(Records for the exercise Opens)

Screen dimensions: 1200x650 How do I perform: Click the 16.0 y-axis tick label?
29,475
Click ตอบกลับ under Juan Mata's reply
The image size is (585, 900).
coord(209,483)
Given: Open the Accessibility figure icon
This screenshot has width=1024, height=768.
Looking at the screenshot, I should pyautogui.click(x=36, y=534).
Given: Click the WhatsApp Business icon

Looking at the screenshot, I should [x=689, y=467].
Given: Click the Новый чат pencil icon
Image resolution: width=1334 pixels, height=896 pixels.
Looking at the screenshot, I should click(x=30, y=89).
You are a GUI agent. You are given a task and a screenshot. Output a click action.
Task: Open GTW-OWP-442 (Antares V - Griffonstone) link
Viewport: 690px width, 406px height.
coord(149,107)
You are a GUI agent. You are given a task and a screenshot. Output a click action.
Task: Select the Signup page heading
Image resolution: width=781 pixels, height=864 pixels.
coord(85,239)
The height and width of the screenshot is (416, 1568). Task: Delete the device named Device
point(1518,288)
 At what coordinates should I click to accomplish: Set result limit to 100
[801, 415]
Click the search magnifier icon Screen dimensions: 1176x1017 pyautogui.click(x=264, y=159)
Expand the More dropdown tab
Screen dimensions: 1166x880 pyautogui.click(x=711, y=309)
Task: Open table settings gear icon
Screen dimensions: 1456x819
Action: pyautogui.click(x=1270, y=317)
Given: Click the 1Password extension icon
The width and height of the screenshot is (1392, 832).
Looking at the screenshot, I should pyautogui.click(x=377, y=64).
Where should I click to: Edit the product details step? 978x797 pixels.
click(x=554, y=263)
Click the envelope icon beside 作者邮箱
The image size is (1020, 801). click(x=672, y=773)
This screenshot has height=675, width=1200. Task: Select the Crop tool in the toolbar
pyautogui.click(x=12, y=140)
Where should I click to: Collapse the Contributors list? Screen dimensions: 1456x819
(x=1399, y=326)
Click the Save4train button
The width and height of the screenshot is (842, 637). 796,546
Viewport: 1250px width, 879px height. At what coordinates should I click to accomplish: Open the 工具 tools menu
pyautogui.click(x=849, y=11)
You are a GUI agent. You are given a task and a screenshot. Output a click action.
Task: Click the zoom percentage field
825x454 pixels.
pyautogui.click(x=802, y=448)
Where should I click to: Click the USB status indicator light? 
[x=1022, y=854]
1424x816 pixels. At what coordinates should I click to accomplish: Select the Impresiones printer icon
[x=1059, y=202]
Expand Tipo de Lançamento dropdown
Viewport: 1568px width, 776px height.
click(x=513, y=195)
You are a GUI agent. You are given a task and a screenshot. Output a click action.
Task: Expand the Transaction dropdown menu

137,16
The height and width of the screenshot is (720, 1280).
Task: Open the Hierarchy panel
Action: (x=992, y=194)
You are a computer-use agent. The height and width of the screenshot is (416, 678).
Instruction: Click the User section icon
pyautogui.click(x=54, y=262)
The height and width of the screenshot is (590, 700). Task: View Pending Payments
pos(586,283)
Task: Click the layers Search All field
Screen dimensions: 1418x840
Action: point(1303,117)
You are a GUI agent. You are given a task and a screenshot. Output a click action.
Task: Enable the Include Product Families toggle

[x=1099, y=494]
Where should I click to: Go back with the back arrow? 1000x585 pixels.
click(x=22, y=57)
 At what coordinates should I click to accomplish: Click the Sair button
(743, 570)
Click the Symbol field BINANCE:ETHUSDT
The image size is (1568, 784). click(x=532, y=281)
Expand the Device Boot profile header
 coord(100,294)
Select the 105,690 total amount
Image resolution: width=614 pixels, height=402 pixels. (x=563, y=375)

(Records for the exercise Closes)

## About this task
Write out each line exactly, starting with the line that contains "Where should I click to: Go" and stopping after the last line of the data.

## Response to the task
Where should I click to: Go back with the back arrow? 1000x585 pixels.
click(x=22, y=57)
 At what coordinates should I click to accomplish: Click the Sair button
(743, 570)
Click the Symbol field BINANCE:ETHUSDT
The image size is (1568, 784). click(x=532, y=281)
Expand the Device Boot profile header
 coord(100,294)
Select the 105,690 total amount
Image resolution: width=614 pixels, height=402 pixels. (x=563, y=375)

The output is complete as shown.